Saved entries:
######

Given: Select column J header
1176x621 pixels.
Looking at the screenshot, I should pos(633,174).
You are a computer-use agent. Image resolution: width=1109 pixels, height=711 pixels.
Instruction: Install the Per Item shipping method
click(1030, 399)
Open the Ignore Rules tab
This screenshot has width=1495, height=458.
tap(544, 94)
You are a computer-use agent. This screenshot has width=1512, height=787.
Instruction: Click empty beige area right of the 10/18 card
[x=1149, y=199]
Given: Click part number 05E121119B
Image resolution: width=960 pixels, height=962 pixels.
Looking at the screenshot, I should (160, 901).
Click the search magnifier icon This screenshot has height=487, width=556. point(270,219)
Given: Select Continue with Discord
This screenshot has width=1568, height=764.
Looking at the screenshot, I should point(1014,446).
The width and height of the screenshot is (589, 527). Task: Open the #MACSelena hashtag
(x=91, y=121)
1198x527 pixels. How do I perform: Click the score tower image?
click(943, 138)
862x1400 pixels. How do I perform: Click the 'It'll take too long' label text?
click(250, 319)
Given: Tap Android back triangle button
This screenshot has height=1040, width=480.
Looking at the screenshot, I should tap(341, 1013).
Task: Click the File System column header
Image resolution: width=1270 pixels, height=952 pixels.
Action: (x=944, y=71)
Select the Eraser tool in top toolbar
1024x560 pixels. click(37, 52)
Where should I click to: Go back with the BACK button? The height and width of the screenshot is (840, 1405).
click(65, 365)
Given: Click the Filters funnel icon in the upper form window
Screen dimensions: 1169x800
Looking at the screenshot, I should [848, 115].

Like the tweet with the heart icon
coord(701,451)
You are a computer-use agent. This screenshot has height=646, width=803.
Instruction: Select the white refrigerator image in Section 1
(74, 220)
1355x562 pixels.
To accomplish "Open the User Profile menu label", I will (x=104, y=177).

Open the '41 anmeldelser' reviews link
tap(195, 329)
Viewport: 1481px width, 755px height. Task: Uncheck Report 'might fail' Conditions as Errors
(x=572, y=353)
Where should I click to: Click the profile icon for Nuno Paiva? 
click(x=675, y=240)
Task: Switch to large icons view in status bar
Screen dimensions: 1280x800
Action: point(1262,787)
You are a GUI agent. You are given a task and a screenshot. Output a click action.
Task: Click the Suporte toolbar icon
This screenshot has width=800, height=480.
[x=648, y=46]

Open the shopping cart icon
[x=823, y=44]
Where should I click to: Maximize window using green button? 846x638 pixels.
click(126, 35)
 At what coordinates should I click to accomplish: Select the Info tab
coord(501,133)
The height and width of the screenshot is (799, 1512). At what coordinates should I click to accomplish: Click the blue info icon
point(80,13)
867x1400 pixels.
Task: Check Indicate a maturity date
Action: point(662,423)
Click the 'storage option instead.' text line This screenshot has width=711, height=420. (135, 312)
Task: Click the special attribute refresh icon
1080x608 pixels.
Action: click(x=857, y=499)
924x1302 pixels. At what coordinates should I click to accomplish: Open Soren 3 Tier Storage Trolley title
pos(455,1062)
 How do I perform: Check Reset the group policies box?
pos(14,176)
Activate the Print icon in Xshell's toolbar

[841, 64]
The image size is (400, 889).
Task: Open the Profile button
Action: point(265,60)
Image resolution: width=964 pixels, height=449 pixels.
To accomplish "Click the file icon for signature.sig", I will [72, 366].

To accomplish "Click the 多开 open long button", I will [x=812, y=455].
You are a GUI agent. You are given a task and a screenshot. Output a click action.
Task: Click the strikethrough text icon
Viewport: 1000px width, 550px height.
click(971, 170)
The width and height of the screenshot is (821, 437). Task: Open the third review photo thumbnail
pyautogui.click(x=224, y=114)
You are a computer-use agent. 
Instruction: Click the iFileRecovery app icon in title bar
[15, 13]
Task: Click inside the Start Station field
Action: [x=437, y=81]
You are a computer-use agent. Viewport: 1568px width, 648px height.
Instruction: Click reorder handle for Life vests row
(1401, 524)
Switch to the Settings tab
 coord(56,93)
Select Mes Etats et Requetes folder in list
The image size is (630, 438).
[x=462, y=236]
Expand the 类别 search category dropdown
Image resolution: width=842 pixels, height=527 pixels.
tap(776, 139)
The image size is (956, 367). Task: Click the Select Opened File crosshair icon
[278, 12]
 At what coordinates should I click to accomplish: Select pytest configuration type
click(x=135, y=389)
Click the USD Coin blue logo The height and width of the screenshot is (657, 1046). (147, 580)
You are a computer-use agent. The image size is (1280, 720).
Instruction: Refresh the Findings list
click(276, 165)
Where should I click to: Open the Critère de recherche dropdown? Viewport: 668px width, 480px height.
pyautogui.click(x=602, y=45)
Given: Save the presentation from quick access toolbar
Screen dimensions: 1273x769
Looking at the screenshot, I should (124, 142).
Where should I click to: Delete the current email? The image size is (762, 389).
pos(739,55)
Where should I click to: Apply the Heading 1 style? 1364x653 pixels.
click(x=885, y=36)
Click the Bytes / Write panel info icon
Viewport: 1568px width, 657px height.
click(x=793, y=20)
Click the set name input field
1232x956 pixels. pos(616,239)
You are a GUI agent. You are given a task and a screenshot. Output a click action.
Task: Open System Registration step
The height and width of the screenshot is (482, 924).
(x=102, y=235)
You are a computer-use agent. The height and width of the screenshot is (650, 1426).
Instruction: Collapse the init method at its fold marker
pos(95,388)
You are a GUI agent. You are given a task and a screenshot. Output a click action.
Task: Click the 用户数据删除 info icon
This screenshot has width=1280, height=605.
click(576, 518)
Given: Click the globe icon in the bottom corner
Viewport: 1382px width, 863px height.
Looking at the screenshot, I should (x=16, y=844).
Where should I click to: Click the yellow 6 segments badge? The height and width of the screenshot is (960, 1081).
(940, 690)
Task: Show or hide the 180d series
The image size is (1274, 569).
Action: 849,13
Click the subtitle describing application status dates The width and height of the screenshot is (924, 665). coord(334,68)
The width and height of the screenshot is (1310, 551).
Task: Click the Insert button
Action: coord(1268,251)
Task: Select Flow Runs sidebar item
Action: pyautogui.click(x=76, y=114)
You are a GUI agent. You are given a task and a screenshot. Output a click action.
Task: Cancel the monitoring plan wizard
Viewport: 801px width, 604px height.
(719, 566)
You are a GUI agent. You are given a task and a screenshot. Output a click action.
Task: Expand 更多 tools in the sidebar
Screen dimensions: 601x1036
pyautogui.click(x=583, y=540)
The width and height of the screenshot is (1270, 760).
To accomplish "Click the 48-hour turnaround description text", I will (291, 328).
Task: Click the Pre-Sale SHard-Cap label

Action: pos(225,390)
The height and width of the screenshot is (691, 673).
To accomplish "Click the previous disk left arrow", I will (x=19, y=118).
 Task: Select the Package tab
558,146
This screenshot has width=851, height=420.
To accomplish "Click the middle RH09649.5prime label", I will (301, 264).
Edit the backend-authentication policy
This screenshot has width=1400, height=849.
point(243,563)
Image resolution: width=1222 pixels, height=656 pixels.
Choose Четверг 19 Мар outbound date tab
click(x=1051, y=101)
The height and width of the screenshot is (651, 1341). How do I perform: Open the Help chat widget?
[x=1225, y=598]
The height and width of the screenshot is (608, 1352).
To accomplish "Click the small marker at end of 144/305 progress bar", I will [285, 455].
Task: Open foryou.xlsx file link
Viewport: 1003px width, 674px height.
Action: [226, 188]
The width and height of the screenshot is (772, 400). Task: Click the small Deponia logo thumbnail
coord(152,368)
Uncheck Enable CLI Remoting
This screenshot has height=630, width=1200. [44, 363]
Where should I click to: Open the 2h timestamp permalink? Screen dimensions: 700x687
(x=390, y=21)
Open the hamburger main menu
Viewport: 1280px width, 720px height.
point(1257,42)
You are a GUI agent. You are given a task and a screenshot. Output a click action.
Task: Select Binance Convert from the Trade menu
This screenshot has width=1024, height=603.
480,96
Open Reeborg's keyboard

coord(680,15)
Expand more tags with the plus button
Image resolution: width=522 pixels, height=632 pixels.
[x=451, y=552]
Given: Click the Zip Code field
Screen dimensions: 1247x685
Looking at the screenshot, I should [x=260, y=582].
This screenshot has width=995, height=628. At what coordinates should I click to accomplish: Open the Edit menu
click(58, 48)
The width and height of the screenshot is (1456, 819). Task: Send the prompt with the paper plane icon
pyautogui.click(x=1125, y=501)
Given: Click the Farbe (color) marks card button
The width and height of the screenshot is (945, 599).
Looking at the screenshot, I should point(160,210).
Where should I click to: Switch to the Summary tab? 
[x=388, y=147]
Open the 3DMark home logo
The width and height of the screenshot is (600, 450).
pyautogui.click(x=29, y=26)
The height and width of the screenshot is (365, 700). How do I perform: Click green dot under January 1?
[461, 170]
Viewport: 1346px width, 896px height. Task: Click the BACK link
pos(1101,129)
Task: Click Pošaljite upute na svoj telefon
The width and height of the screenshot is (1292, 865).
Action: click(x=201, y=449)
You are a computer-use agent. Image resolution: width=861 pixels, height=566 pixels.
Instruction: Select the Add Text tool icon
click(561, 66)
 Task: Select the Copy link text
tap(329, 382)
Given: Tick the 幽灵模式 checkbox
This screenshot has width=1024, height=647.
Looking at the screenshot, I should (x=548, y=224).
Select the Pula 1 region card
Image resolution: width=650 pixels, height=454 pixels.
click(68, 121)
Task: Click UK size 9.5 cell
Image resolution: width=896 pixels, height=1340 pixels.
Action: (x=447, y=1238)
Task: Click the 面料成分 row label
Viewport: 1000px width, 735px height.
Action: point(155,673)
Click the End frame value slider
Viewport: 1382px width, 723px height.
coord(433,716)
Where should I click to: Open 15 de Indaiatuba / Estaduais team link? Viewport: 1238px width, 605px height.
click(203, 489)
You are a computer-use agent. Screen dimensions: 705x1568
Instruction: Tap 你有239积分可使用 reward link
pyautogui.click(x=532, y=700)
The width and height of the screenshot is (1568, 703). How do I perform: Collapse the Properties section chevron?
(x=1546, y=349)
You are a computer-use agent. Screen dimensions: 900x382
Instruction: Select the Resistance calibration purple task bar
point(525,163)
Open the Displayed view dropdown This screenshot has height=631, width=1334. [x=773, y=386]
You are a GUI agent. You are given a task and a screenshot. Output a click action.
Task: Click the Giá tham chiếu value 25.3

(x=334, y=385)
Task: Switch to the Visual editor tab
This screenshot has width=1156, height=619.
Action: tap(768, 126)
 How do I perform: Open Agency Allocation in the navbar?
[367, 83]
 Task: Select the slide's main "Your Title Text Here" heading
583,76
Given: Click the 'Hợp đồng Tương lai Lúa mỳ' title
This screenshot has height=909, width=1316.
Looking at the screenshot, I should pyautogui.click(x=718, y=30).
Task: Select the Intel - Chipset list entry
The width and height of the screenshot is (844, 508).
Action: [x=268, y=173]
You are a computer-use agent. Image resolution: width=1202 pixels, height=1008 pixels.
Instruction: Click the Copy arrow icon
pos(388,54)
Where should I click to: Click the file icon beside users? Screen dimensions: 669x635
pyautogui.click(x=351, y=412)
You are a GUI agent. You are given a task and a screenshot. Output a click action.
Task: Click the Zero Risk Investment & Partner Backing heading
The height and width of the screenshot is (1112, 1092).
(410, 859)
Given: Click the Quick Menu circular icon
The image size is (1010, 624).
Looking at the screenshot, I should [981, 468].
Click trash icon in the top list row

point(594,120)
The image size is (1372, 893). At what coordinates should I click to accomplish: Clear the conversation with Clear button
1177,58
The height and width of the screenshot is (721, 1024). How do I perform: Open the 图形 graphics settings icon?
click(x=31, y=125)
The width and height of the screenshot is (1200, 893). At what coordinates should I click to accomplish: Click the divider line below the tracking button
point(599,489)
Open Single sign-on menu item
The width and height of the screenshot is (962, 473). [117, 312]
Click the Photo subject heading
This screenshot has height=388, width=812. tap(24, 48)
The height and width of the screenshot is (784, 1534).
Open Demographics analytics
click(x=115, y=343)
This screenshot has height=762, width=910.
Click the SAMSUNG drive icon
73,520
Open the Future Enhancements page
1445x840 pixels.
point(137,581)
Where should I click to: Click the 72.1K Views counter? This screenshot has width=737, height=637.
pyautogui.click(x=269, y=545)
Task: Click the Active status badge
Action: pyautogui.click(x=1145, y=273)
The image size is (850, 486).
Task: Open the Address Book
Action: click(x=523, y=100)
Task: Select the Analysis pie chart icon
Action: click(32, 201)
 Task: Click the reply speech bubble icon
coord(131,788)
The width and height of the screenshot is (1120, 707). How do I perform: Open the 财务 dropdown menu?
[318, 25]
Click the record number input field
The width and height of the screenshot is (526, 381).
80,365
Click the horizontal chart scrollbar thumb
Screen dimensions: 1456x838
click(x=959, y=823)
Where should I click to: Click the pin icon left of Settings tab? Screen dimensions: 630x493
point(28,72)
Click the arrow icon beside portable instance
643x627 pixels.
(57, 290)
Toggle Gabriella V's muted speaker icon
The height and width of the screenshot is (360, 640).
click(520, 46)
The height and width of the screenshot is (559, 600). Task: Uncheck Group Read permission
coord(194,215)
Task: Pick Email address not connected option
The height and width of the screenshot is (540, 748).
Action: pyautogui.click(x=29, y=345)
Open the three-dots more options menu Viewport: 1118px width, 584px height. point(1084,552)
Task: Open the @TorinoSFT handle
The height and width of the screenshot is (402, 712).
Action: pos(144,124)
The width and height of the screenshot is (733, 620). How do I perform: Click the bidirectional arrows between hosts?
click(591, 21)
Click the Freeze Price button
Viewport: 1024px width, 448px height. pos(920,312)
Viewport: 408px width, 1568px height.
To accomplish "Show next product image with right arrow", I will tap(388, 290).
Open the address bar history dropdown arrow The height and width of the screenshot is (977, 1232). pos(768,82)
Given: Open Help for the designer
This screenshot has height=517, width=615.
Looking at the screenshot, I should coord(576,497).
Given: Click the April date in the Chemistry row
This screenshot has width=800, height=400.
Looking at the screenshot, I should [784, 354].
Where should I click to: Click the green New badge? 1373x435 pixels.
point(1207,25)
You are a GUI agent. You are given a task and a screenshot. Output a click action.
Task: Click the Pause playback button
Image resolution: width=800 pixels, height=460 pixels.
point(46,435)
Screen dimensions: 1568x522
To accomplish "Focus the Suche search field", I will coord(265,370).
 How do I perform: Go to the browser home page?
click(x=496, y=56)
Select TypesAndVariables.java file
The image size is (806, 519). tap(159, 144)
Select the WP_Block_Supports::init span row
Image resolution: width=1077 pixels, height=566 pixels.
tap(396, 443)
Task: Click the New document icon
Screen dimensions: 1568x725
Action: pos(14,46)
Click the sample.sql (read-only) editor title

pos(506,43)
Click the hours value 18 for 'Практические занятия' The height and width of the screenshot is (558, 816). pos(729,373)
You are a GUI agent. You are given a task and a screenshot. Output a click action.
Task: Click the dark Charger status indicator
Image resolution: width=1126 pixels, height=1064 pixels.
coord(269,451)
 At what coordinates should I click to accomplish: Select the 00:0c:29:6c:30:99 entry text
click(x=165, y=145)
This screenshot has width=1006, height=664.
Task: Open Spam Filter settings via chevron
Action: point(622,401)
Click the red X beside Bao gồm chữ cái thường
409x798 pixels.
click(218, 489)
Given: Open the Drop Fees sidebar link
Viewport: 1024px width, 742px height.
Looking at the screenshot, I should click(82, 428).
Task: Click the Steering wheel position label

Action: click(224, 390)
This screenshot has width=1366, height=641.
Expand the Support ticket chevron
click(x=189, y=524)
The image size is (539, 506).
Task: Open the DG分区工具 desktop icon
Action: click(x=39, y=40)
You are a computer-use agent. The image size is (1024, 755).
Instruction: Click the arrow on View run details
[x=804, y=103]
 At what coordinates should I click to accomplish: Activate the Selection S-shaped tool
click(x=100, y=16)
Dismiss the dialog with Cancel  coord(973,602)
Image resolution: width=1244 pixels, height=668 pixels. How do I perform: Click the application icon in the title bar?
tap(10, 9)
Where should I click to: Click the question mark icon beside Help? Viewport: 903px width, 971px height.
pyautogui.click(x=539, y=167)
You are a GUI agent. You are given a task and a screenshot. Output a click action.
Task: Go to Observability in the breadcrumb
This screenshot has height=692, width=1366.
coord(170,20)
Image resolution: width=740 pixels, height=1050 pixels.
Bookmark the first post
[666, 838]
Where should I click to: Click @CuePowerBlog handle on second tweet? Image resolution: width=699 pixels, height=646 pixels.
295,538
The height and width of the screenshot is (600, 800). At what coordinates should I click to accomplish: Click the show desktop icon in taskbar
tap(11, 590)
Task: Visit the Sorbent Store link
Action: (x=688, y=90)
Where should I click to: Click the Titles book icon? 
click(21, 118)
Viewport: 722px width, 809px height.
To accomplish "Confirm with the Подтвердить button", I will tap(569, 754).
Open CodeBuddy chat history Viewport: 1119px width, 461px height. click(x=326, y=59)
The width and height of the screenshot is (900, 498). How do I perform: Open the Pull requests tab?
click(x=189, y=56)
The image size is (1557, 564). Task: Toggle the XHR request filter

######

**Try it**
Beginning at the line above that contains "Image resolution: width=960", return each line exactly through the line that contains "Given: Select Continue with Discord", and no others.

**Answer area**
Image resolution: width=960 pixels, height=962 pixels.
Looking at the screenshot, I should (160, 901).
Click the search magnifier icon This screenshot has height=487, width=556. point(270,219)
Given: Select Continue with Discord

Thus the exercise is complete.